A major change in the law is that it now puts the onus on an accused to file in the High Court and serve on the prosecutor any witness statements and other documentary evidence that he intends to use within 28 days after he is served by the prosecutor. Thus a person who is being tried in the criminal High Court must now disclose the names of his witnesses and their statements to the prosecution. Under the still-existing law an accused can keep his defence and the names and evidence of his witnesses to himself and surprise the prosecution at trial. The new procedure will be akin to what operates in civil trials.

After all of this is done within 28 days a "sufficiency hearing" is held by the Master. This hearing is to determine whether there is sufficient evidence to put the accused on trial for an indictable offence. This is usually done in less than a day and at the hearing the Master reviews the witness statements and other evidence and hears any submissions from the prosecutor and the accused.

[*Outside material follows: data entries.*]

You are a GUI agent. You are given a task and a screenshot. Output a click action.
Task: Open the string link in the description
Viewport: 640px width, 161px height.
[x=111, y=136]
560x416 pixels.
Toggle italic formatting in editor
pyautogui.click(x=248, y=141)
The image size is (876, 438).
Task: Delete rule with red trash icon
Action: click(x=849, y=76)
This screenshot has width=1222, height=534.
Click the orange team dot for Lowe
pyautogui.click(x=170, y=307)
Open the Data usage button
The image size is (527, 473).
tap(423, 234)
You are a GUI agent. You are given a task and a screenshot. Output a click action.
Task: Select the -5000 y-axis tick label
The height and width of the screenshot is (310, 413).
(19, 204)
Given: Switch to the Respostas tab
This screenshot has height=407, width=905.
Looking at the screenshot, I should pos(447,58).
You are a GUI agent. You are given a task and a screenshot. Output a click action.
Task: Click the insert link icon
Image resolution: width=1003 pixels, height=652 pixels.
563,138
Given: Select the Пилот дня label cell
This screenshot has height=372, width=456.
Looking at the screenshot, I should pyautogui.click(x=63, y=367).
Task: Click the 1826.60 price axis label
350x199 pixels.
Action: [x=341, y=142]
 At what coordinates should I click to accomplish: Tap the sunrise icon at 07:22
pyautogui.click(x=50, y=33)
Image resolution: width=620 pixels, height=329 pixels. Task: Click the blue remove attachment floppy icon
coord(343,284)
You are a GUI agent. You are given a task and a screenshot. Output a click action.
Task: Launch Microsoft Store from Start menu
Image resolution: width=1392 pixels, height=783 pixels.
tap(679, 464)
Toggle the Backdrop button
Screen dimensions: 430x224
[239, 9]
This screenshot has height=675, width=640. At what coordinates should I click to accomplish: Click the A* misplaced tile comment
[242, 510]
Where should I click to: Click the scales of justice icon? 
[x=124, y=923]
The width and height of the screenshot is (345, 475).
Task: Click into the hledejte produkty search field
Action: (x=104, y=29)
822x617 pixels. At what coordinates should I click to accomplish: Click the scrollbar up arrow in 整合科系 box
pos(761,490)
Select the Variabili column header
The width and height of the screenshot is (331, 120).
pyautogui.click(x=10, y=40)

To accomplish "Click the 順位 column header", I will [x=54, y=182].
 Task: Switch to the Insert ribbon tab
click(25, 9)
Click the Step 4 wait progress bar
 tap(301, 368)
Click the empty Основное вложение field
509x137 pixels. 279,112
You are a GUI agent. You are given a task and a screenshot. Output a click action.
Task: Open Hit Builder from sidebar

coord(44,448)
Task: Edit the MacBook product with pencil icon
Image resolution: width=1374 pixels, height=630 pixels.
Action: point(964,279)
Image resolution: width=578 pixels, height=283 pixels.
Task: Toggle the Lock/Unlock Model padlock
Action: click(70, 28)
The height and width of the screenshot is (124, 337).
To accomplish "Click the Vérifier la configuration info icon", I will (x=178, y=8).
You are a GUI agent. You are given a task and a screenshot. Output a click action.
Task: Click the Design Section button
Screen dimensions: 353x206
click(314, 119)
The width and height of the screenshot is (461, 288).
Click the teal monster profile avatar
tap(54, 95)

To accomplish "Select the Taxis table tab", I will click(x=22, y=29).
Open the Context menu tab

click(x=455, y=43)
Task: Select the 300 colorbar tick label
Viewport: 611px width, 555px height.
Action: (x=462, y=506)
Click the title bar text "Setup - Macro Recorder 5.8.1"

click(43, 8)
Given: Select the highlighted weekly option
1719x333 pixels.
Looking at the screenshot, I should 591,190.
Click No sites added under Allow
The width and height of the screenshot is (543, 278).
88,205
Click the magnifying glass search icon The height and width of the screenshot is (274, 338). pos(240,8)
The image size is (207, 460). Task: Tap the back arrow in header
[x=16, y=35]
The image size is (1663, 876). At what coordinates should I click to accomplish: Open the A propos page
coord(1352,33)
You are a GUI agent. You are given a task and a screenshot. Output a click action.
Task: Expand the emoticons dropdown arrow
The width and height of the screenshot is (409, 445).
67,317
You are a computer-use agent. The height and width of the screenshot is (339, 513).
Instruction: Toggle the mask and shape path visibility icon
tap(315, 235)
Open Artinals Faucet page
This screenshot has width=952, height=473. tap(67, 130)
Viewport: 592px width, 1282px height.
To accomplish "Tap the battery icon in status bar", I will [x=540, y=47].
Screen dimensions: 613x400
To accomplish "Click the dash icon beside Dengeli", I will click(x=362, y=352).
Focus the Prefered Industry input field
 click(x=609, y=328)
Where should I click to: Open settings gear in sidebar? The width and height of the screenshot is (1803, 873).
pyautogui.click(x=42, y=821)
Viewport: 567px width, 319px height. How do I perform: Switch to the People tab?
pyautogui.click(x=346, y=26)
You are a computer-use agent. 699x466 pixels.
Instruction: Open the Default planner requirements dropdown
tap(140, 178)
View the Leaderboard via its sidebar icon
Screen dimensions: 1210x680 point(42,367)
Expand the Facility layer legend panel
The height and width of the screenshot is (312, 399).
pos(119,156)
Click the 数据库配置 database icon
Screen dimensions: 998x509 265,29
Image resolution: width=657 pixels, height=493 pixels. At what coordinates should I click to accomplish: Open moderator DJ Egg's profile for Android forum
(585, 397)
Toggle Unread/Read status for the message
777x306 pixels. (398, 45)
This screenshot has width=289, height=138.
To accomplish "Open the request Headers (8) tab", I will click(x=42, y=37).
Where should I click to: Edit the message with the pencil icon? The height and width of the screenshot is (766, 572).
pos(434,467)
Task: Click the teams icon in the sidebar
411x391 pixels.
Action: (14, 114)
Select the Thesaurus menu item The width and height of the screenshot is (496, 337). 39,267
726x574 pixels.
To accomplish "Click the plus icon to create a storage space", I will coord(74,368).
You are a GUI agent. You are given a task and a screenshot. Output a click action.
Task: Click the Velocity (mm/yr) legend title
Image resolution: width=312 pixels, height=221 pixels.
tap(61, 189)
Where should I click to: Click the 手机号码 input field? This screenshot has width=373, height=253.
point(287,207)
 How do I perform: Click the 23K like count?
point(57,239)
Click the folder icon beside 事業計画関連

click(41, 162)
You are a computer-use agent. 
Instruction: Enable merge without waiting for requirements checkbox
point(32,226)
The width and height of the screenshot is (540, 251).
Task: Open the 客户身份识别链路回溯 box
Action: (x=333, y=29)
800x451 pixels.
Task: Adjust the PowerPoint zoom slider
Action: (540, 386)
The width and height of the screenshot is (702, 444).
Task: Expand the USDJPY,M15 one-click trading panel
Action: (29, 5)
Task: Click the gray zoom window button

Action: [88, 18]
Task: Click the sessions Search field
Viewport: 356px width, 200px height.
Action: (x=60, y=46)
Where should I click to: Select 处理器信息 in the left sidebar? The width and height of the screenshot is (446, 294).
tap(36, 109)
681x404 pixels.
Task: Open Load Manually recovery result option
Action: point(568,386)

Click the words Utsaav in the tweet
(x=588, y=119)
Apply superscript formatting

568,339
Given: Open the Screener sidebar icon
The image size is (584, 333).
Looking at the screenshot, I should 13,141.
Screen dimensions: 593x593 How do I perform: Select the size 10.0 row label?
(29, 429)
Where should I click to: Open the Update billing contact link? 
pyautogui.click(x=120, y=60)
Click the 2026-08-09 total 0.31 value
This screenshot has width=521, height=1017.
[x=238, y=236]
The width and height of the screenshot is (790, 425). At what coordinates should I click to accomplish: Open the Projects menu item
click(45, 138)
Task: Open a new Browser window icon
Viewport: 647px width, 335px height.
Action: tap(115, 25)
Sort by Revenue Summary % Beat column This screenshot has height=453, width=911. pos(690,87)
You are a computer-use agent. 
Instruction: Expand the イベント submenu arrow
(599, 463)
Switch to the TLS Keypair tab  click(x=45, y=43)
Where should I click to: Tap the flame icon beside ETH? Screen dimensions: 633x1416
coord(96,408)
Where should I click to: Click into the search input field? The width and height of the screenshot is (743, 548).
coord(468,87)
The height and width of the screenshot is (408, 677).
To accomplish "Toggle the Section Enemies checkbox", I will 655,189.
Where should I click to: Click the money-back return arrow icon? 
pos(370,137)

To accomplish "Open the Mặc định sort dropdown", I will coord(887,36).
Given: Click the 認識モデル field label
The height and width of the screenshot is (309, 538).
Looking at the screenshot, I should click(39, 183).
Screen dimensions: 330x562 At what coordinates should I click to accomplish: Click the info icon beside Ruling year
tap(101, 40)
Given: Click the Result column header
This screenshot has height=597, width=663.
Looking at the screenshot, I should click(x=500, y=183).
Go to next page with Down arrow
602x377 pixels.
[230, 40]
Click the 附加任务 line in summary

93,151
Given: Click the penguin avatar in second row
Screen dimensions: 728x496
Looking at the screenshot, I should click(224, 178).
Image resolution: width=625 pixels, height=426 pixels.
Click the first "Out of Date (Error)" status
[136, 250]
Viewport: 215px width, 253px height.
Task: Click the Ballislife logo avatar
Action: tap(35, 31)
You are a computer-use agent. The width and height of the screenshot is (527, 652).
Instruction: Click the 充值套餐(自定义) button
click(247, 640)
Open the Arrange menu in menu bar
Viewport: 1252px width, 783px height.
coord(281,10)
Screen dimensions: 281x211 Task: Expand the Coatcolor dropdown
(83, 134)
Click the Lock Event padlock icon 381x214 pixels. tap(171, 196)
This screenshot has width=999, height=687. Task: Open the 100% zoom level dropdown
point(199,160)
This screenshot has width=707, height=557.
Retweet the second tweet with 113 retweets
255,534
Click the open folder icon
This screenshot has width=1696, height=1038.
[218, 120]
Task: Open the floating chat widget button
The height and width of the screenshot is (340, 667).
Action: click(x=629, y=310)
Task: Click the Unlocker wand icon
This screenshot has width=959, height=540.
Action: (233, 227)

If the Master finds that based on all of the evidence a jury, properly directed, could return a verdict of guilty of any offence the Master shall order that the accused be put on trial for that offence. The case is then listed for hearing at the High Court. The Act provides that in general an indictment by the DPP must be filed within 12 months of committal for trial.

It is clear, therefore, that the Administration of Justice (Indictable Proceedings) Act was intended to effect sweeping changes in the administration of criminal justice to remove the cumbersome two-tier process involved in jury trials that was costly, not just in terms of court resources but also in legal expenses. More significantly, the new procedure will lead to much quicker disposition of serious cases.

This system could only work, however, if there are Masters appointed to the criminal courts. So far there are none. The system also requires more resource persons at the prosecution end to ensure that all witness statements and other documents are prepared properly and in a timely fashion to meet the deadlines in the legislation. As far as I am aware no additional staffing in the form of lawyers or paralegals have been provided to the Office of the DPP.

Furthermore, the Act details the conditions that witness statements of the prosecution must satisfy if they are to be admitted as evidence. For instance, a signed original statement must have been recorded by a police officer or by the witness; a typewritten copy of the original statement must be attached to the original statement, where the original statement is handwritten; the original statement must have been sworn to before a Justice of the Peace and authenticated by a certificate signed by him. These are among some of the requirements which would change the way the police currently operate when taking witness statements during the course of their investigations.

As far as I am aware nothing significant has been done to make the Act operational whether in the creation of new posts (Masters); additional staffing in the criminal justice arena; the training of the prosecutors and the police or above all in the making of detailed Criminal Proceedings Rules to give effect to the legislation in a practical fashion. The full Act was said to be coming into effect on January 2, 2013. Will the authorities only realise this weekend that this is totally impractical?